EXCERTO
───

Foi-me dada a honra de dizer os poemas inseridos na apresentação do livro de Nuno Dempster “Dispersão Poesia Reunida”.
Tive o privilégio de ter o livro em casa com bastante antecedência pois também me cumpria a escolha de alguns e, devo dizer, que foi uma agradabilíssima surpresa.
Não conhecia o autor, tendo-me sido apresentado apenas no momento do lançamento. Sabia, contudo, que se tratava de uma pessoa já não muito jovem.
Porém, à medida que me ia embrenhando na leitura dos seus poemas, acompanhando, de certa forma um percurso de vida, encontrei no seu registo uma juventude e uma modernidade, algo surpreendentes, muito interessantes e muito apelativas.
Um livro que, para quem gosta de poesia, será um agrado ler.
A apresentação foi no Café Guarany, sobejamente conhecido na Invicta pela sua ligação a eventos culturais e artísticos de diversas áreas realçando contudo as tertúlias poéticas que movimentam diversos nomes conhecidos do nosso universo literário.
Um pequeno senão. Sendo um espaço público é muito difícil criar-se um ambiente de algum silêncio, propício à compreensão dos poemas. Os leitores foram obrigados a um esforço adicional, o de se sobreporem ao burburinho normal de um café grande e, pelo menos eu, fiquei com a sensação que um pouco se perdeu daquilo que sei que poderia ter transmitido.

───

Registos de indicação de texto e de elementos:
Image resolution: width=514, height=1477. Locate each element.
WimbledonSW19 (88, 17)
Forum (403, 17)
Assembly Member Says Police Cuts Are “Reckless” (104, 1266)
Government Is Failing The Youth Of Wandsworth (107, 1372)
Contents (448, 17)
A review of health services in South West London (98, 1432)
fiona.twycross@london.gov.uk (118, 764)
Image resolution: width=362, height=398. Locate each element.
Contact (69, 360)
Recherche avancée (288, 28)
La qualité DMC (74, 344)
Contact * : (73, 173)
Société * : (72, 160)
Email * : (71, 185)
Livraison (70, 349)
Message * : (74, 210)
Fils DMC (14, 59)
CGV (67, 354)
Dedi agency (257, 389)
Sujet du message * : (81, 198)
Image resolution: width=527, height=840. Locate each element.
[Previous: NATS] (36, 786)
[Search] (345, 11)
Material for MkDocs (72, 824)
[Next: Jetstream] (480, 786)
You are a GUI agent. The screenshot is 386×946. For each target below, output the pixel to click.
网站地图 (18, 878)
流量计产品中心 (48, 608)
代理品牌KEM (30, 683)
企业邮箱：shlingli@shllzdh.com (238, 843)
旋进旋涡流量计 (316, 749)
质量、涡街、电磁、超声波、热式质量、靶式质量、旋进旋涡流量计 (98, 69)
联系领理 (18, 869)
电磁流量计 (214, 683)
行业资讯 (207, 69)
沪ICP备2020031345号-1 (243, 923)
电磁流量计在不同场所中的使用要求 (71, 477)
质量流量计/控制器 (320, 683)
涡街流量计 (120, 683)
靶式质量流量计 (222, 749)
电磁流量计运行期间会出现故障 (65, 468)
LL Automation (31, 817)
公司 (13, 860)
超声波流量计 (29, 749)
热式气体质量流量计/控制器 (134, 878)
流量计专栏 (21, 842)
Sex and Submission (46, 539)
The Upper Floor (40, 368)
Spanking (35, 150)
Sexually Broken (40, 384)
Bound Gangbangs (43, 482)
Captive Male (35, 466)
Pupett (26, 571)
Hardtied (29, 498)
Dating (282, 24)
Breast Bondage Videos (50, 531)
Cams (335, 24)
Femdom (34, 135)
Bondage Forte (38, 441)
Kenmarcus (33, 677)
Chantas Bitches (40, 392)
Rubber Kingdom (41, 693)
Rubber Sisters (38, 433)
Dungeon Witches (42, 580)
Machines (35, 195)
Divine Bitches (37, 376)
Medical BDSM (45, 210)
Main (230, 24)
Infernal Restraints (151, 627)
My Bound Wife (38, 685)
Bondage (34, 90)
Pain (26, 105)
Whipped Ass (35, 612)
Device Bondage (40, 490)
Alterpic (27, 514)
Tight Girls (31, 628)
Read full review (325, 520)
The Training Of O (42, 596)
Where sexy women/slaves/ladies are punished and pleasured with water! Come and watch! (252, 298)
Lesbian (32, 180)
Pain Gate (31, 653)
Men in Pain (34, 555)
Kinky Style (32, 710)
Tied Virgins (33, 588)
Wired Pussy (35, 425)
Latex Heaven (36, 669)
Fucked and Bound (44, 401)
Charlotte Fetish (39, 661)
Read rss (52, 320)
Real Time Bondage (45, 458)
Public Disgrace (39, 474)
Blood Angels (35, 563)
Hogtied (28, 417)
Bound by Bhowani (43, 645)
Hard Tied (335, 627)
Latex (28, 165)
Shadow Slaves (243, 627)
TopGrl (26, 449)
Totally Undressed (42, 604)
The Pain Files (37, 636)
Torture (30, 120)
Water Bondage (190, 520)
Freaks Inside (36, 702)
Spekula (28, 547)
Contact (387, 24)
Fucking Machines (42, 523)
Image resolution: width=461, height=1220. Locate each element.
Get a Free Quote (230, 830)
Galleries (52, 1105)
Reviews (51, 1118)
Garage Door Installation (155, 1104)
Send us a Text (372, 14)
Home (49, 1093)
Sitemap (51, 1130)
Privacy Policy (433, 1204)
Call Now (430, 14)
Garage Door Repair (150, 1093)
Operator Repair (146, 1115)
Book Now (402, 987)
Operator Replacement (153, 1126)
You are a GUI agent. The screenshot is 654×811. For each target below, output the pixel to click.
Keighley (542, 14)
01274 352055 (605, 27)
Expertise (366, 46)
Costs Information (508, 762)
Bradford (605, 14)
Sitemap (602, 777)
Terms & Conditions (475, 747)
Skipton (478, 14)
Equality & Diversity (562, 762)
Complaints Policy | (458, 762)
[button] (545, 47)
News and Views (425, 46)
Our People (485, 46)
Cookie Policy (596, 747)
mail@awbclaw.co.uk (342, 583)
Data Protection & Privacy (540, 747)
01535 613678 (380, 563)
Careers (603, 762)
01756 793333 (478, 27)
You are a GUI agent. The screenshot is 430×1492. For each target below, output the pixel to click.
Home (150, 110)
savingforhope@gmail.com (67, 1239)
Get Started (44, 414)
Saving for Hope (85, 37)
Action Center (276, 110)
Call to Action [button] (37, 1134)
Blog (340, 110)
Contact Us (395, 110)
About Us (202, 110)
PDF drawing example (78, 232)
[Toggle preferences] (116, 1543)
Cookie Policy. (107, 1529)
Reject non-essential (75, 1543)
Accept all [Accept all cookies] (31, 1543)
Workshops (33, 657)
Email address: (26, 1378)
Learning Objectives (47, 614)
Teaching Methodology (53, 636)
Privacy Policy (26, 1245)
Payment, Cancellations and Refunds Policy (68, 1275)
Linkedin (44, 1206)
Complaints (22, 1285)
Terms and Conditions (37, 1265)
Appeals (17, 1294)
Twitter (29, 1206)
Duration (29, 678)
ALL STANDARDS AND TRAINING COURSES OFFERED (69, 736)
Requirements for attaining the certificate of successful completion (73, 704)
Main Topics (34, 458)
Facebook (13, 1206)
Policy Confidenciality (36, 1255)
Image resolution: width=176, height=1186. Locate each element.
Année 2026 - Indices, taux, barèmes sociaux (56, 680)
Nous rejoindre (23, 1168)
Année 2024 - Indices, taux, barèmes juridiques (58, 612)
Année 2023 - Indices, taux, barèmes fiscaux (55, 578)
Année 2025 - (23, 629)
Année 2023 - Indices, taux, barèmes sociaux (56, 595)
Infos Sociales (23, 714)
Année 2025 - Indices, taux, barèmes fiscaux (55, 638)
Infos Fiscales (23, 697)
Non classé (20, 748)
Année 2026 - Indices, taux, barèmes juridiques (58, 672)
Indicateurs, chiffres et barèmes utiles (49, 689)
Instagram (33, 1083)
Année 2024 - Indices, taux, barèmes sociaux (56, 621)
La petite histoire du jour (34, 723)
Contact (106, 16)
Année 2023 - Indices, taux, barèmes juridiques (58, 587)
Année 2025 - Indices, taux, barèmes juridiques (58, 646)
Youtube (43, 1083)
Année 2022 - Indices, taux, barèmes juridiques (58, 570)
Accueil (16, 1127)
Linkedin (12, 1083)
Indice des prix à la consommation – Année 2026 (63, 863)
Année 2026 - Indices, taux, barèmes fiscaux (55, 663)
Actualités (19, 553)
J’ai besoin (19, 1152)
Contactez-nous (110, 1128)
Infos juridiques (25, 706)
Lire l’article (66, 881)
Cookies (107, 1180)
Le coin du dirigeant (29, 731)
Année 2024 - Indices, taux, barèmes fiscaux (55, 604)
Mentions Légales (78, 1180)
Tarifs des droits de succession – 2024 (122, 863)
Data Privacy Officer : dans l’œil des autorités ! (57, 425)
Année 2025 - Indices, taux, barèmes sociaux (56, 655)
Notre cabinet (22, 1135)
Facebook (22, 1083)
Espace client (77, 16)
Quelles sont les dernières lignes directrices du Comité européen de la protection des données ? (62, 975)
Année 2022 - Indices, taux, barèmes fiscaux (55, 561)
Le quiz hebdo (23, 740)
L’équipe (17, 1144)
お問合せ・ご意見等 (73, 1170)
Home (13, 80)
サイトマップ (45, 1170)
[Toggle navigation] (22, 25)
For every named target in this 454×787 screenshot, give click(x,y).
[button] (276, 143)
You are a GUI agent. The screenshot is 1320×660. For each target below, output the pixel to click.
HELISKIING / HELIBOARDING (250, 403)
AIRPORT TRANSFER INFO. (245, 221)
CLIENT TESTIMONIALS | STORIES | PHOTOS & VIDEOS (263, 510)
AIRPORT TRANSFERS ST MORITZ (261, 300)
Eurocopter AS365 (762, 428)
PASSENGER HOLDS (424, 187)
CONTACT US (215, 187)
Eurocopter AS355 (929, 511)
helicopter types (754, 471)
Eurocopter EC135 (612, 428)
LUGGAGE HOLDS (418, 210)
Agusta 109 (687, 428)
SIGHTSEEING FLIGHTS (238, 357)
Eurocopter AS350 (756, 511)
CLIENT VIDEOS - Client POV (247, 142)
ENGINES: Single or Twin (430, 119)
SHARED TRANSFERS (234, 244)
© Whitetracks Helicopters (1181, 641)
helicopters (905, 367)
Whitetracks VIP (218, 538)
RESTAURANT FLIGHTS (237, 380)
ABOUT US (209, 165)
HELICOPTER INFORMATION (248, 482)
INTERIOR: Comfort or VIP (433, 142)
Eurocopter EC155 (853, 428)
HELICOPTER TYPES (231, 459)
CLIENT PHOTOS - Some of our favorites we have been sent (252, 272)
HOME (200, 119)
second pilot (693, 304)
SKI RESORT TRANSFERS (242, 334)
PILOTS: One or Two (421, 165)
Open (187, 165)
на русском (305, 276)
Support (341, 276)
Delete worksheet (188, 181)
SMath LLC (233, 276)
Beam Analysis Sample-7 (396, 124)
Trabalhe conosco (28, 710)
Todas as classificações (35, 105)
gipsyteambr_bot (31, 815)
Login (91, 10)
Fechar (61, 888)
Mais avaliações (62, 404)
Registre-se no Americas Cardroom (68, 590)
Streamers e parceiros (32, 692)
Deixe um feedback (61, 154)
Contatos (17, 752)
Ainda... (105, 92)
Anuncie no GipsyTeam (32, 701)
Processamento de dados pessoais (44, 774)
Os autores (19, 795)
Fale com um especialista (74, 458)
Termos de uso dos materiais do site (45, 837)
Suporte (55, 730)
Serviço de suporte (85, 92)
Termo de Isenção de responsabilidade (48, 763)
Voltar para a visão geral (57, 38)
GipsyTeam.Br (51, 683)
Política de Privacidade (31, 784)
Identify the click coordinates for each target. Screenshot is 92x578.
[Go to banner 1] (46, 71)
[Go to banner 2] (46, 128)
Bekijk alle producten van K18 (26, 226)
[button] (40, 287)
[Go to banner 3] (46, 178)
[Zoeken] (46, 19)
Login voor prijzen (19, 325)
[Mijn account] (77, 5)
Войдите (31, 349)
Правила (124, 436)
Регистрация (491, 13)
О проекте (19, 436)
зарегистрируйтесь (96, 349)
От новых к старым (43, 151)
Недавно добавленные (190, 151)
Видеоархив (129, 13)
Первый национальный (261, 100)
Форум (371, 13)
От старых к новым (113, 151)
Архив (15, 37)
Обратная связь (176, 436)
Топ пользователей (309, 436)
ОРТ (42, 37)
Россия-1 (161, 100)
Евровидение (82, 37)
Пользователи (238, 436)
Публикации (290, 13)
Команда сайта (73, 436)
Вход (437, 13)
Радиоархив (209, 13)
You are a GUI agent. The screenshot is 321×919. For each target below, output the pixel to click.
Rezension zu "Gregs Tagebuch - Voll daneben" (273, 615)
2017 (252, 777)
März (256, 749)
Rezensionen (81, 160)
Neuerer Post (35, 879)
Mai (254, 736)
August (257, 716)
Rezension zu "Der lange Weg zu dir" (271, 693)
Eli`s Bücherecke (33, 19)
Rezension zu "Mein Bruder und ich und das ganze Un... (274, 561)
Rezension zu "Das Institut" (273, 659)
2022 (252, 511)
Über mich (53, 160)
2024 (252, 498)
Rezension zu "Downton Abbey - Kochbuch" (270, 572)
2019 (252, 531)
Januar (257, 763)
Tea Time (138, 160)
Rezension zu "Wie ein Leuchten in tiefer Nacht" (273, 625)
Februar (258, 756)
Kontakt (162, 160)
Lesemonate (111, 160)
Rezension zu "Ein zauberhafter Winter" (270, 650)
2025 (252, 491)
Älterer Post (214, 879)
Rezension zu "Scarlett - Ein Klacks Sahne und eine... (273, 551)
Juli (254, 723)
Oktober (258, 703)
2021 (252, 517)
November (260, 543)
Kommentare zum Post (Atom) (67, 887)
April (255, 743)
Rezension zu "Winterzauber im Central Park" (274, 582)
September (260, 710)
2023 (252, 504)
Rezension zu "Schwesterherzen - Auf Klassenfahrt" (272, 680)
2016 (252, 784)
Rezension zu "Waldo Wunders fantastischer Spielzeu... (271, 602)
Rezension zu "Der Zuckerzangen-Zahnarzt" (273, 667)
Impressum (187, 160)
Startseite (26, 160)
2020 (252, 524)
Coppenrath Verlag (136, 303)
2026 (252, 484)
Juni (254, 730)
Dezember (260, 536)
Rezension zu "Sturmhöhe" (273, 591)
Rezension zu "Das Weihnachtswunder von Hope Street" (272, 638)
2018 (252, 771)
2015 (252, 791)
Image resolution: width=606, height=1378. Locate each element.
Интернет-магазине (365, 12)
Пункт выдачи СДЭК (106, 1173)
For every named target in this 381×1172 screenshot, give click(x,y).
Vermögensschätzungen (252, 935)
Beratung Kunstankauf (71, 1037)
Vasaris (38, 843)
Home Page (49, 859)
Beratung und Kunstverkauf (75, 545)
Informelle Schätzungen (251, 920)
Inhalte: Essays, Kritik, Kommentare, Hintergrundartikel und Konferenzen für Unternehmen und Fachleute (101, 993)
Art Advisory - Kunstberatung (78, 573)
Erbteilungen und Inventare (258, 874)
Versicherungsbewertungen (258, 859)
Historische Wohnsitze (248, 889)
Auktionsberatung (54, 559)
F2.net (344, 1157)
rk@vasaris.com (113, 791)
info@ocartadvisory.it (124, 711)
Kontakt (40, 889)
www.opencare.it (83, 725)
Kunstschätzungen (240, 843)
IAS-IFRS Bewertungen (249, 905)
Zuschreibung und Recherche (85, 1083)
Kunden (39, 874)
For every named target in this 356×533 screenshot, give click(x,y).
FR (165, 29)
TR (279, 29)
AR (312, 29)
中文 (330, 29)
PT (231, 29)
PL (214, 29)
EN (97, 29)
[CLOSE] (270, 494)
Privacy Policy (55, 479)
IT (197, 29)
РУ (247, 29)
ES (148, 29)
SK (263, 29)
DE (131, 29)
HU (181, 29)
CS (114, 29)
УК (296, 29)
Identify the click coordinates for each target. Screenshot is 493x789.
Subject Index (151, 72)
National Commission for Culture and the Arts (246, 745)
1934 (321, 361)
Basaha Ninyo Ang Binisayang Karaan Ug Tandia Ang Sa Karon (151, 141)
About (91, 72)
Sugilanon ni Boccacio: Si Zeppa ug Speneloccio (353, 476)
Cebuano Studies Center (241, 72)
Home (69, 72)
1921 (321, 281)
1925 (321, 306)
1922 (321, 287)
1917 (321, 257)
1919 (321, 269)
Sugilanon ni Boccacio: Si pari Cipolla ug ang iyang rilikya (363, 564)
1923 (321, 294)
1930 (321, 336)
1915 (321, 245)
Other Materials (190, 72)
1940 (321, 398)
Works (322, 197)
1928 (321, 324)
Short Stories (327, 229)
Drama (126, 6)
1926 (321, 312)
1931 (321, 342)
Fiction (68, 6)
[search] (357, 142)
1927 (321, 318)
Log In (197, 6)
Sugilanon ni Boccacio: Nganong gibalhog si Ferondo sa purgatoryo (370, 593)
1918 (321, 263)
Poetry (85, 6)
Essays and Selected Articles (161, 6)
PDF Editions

───

TAREFAS
1: Resuma o excerto em duas frases.
2: Reescreva o trecho do excerto entre "Porém, à medida" e "um agrado ler.", inclusive, trocando "juventude" por "frescura".
As linhas não têm qualquer relação com o excerto.

RESPOSTAS DO EXERCÍCIO
1: Quem escreve disse os poemas na apresentação do livro "Dispersão Poesia Reunida", de Nuno Dempster, e encontrou neles uma juventude e uma modernidade surpreendentes e apelativas. A apresentação decorreu no Café Guarany, mas, por ser um espaço público, o burburinho dificultou a compreensão dos poemas.

2:
Porém, à medida que me ia embrenhando na leitura dos seus poemas, acompanhando, de certa forma um percurso de vida, encontrei no seu registo uma frescura e uma modernidade, algo surpreendentes, muito interessantes e muito apelativas.
Um livro que, para quem gosta de poesia, será um agrado ler.